6. Return to the cell found in step #3 by moving the mechanical stage controls until the verniers are adjusted to the number recorded in step #4. The cell you observed previously should be somewhere within the microscope’s field of view.
Summary
Because the microscope is one of the most often used and expensive pieces of equipment in a veterinary hospital, knowledge of its care and use is vital to both veterinarians and veterinary technicians. In this chapter you learned about the parts of the microscope and their use. One of the most underused skills is logging a location on a slide and returning to it using the vernier scales, and for this reason it was explained in this chapter.
REVIEW QUESTIONS
1. On what power lens should you use the coarse adjustment knob?

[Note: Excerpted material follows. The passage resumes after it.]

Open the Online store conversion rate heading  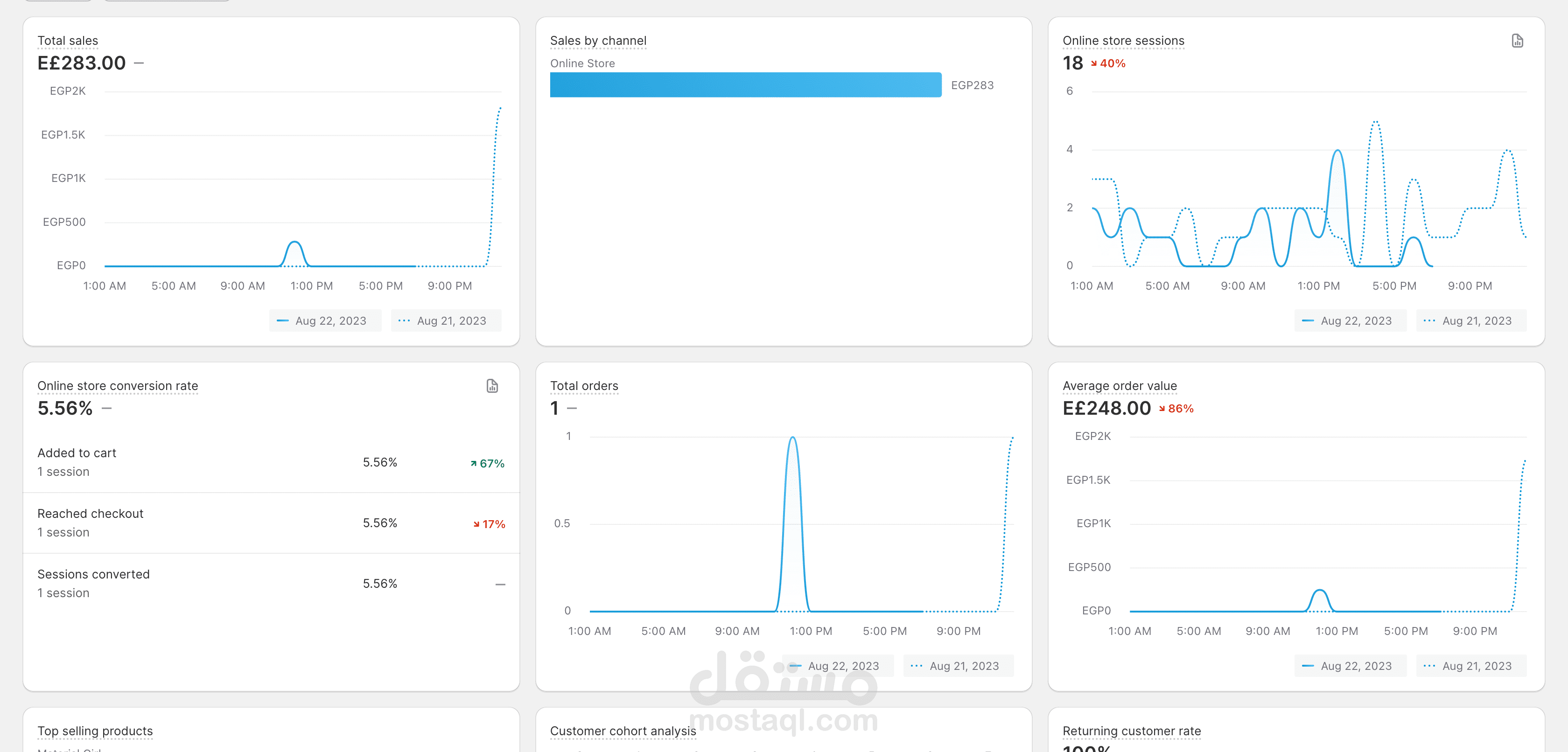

2. If you have a 10-power ocular and are on oil immersion (100X), what is the total magnification?
3. What is the purpose of the condenser, and what happens when it is raised and lowered?
4. What is the rheostat?
5. Describe the method of focusing the microscope so that both eyes are in perfect focus.
6. What is the meaning of the word parfocal?
7. What might happen if oil were to be left on the oil immersion lens?
8. If you are using a microscope with 10X eyepieces, and the diameter of the LPF is 2.5 mm, the LP objective is 10X, and the HP objective is 40X, then what is the diameter of the HPF?
9. Using a vernier scale on a microscope, the “0” on the small scale is located between 55 and 56, and the lines of the large and small scale line up on the small scale’s 7. What does the location number equal?
10. Would the answer to Question 9 be sufficient information to return to that exact location on the slide?